Key Experimental Results¶
Main Results¶
| Training Data | mAP | AP50 | AP25 | mAR | mIoU | P-acc |
|---|---|---|---|---|---|---|
| Zero-shot | 0 | 0 | 0 | 8.4 | 0.07 | 0.003 |
| R (Real only) | 0.31 | 0.67 | 1.12 | 20.22 | 1.18 | 0.170 |
| S (Synthetic only) | 0.43 | 0.90 | 1.57 | 18.29 | 1.23 | 0.118 |
| S + A (Synthetic + Augmented) | 0.38 | 1.35 | 3.60 | 18.49 | 2.25 | 0.176 |
| R + S | 1.17 | 2.92 | 7.42 | 26.20 | 4.40 | 0.320 |
| R + S + A | 2.56 | 5.17 | 12.81 | 26.54 | 6.91 | 0.384 |
Ablation Study¶
| Configuration | Key Finding | Notes |
|---|---|---|
| Synthetic only vs.

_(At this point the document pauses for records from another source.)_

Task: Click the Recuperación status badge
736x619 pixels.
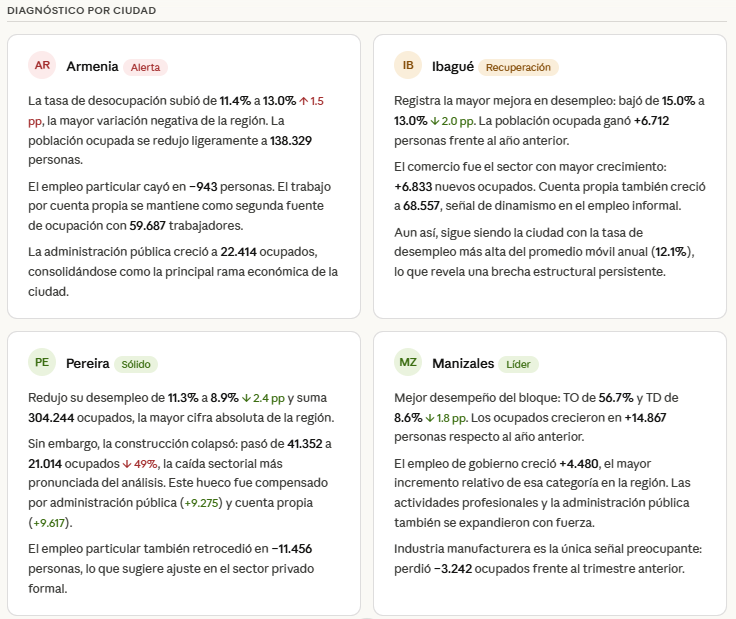Action: (518, 67)
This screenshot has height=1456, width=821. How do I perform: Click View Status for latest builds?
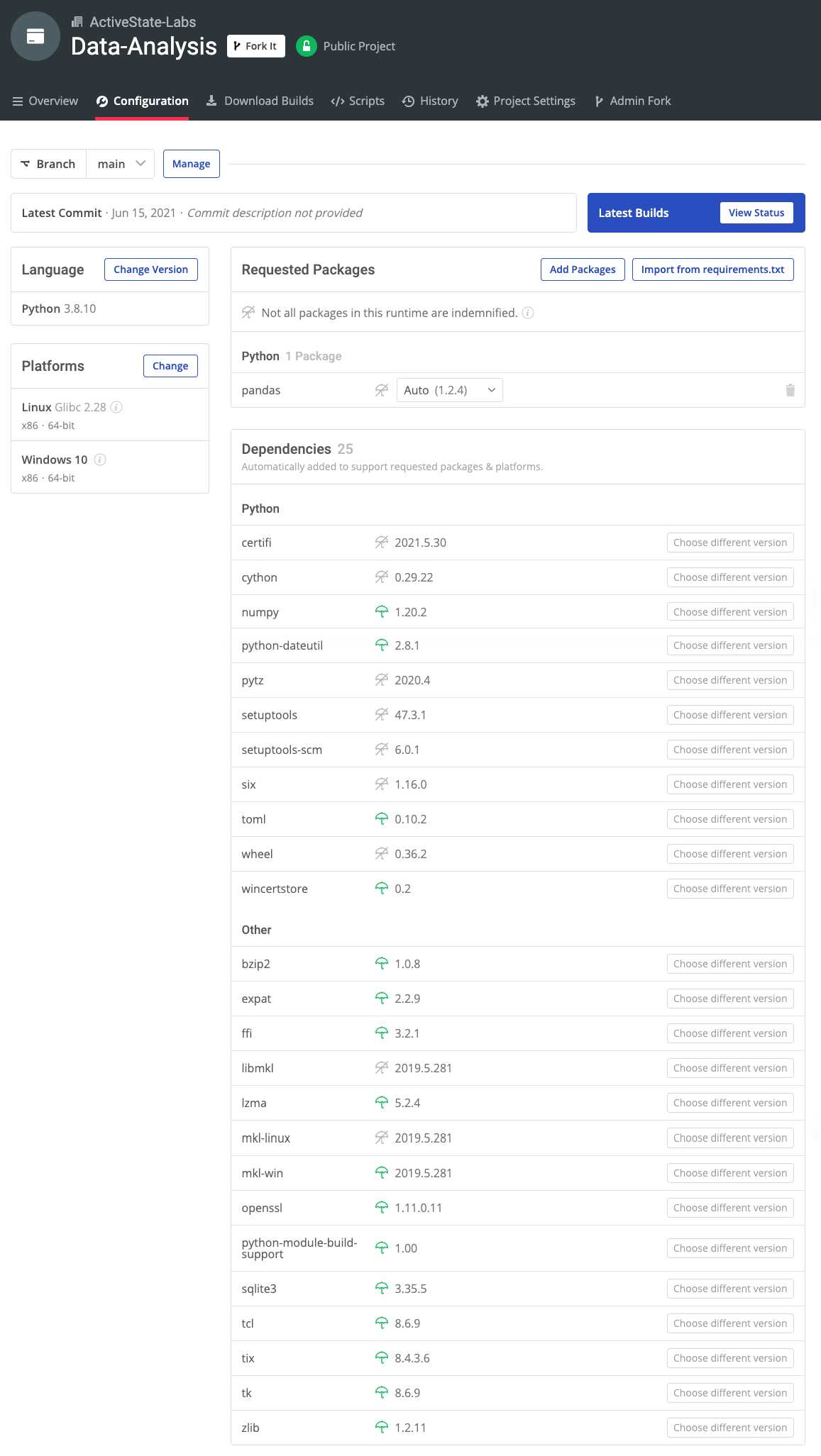(756, 213)
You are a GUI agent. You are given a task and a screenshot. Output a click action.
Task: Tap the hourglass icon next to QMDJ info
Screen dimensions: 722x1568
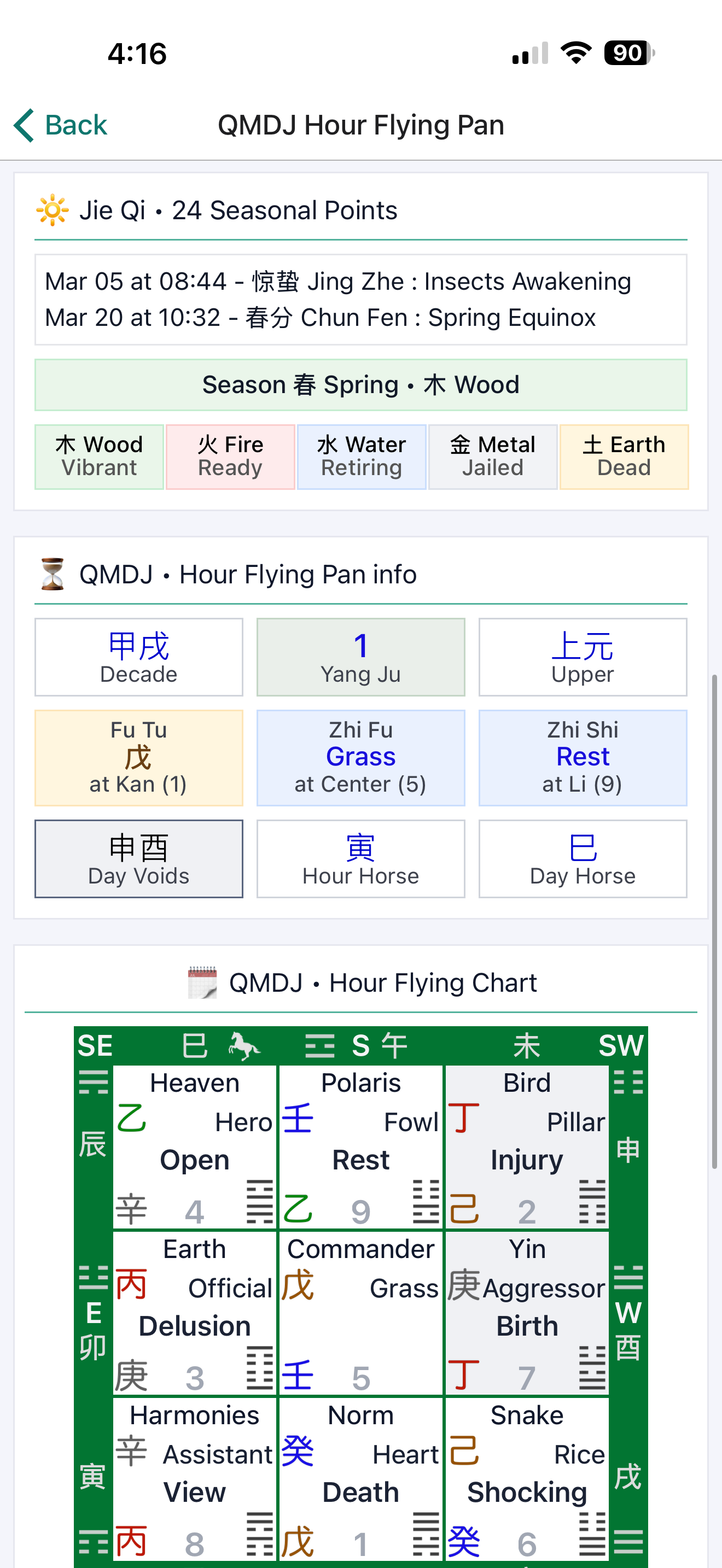coord(53,574)
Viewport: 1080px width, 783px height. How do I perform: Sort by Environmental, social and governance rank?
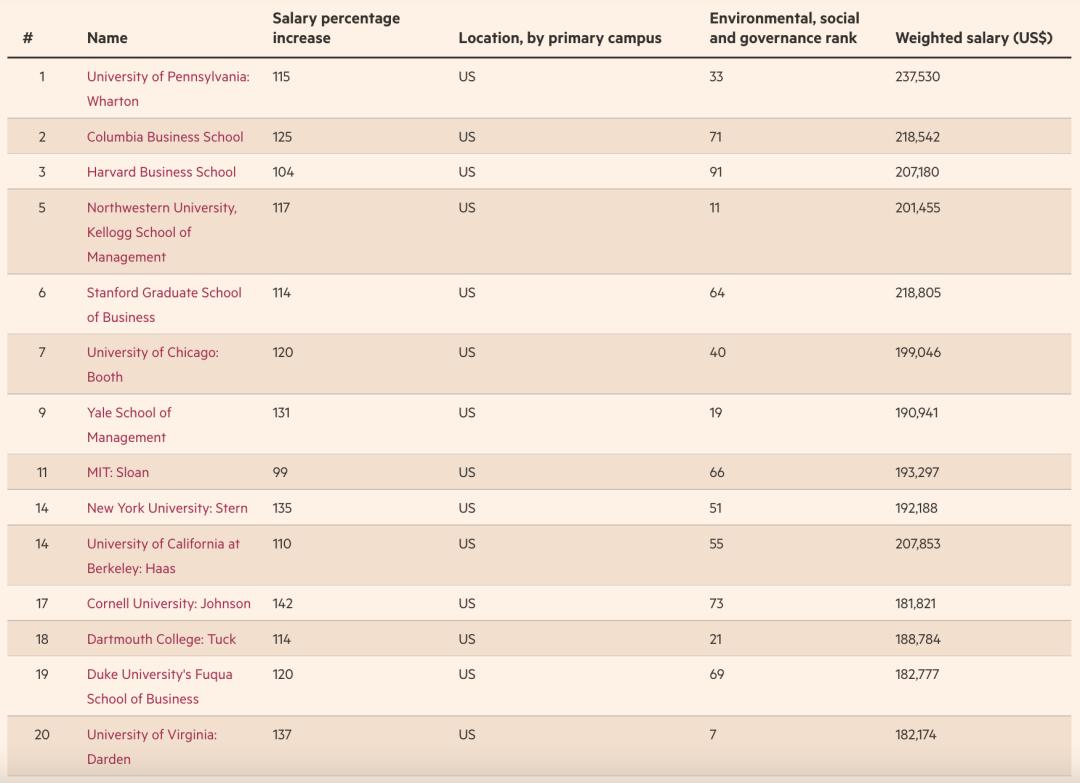pyautogui.click(x=784, y=28)

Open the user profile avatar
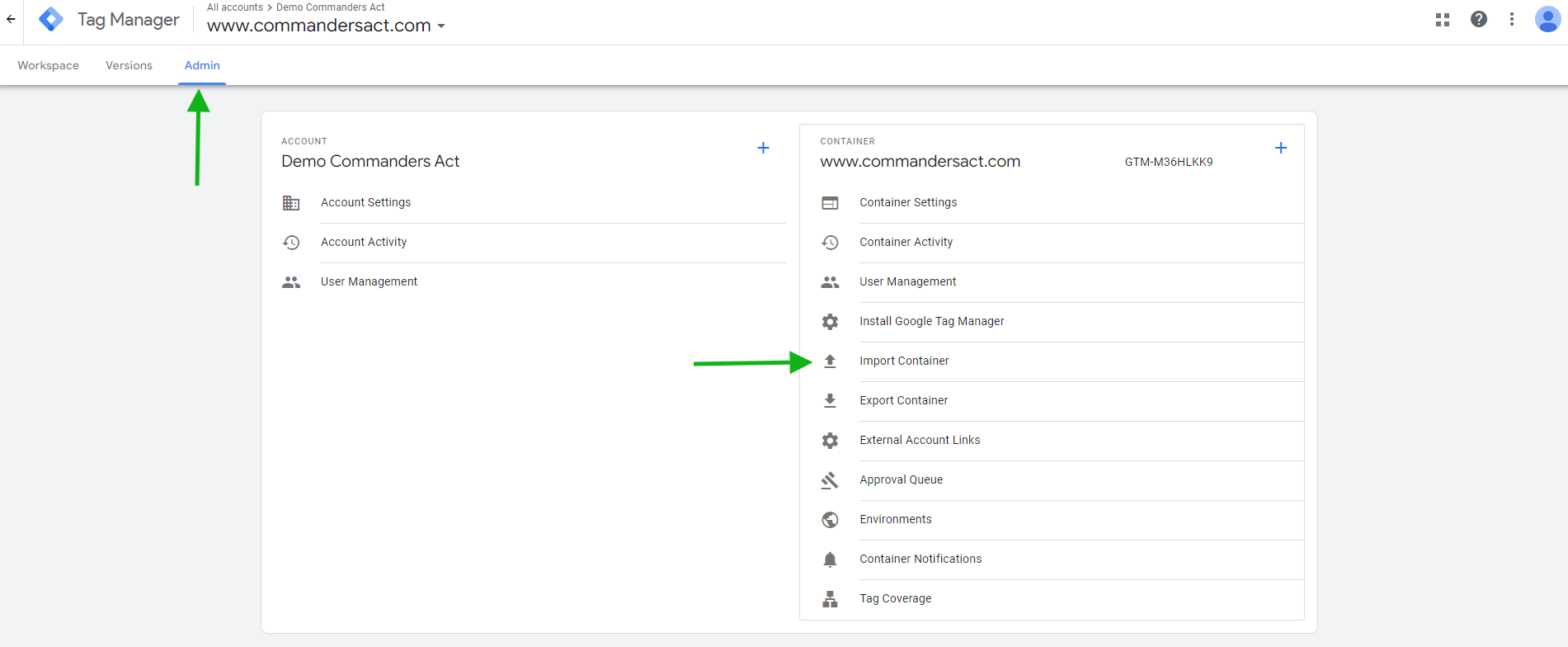pos(1547,20)
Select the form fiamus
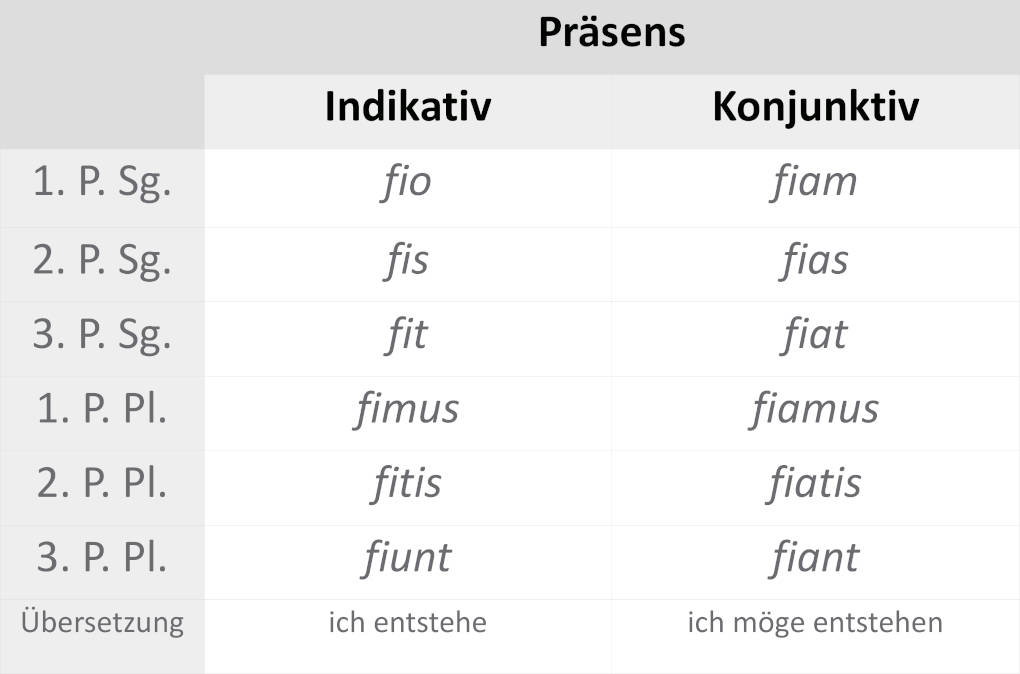Viewport: 1020px width, 674px height. [814, 409]
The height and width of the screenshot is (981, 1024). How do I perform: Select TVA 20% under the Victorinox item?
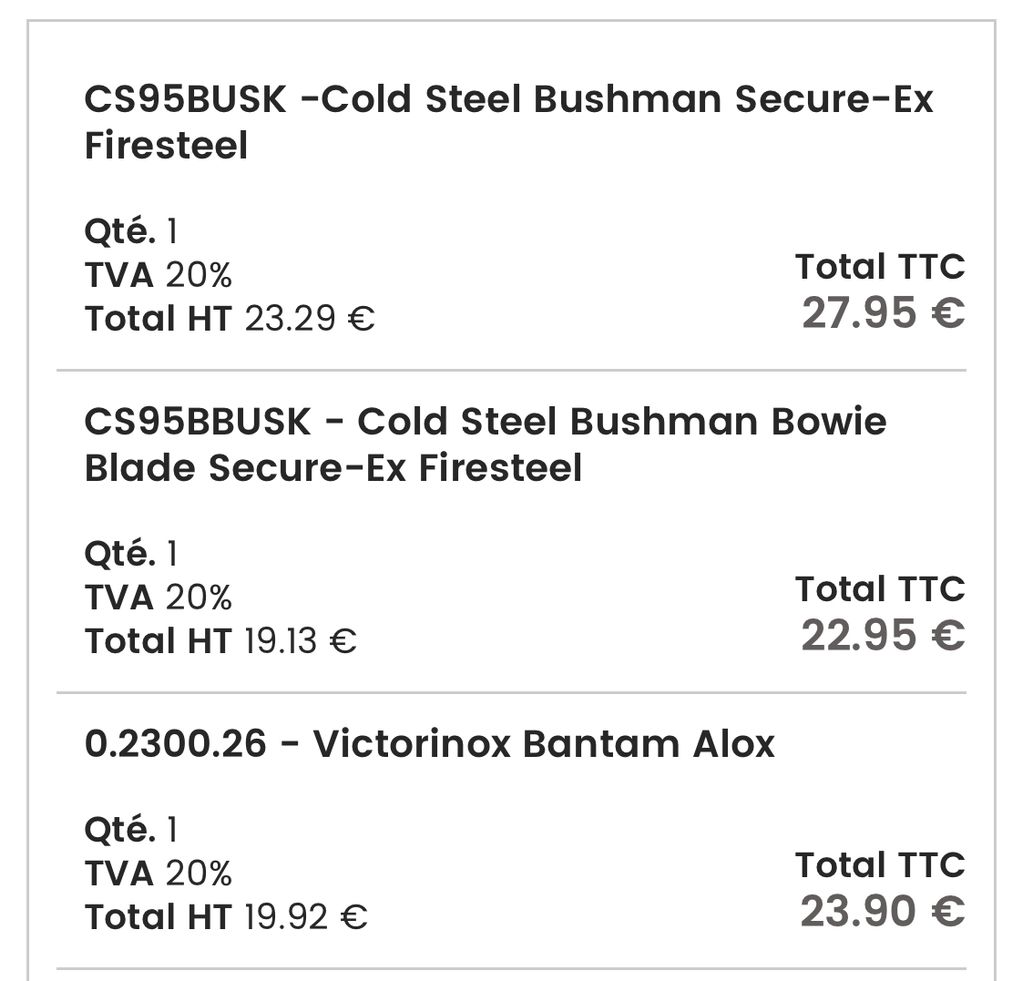158,874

Real only | mIoU: 1.23 vs. 1.18 | Synthetic data can substitute real data |
| Material augmentation effect | 2.25 vs. 1.23 | +83% mIoU |
| Importance of mixed training | 4.40 vs. 2.25 (S+A) | Real data compensates for domain gap |
| Full data combination | 6.91 | Optimal: diversity is key |
| Per-category analysis | Furniture: large gain; Window: limited gain | Affected by asset library coverage |
Key Findings¶
- Synthetic-only data matches real-data performance (1.23 vs. 1.18 mIoU).
- Mixed synthetic + real training is critical: significantly outperforms either alone.
- Material augmentation contributes substantial gains at near-zero cost (+83% mIoU).
- Synthetic data costs ~$1/scene vs. ~$109/scene for real data — a 100× reduction.
- Point accuracy doubles from 0.170 to 0.384, indicating that synthetic data helps VLMs learn more precise grounding.
Highlights & Insights¶
- First data generation approach for functionality segmentation: fills a gap in this sub-field.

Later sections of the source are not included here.